**Entries on target coordinates**:
=======

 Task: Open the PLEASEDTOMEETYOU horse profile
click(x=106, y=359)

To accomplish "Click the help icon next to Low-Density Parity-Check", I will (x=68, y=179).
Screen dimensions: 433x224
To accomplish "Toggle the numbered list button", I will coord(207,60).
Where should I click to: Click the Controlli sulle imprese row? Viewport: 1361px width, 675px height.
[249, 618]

=======

**Given exercise**: Rewrite the rows above as a numbered list, one item per line, skipping any blank lines.

**The answer**:
1.  Task: Open the PLEASEDTOMEETYOU horse profile
2. click(x=106, y=359)
3. To accomplish "Click the help icon next to Low-Density Parity-Check", I will (x=68, y=179).
4. Screen dimensions: 433x224
5. To accomplish "Toggle the numbered list button", I will coord(207,60).
6. Where should I click to: Click the Controlli sulle imprese row? Viewport: 1361px width, 675px height.
7. [249, 618]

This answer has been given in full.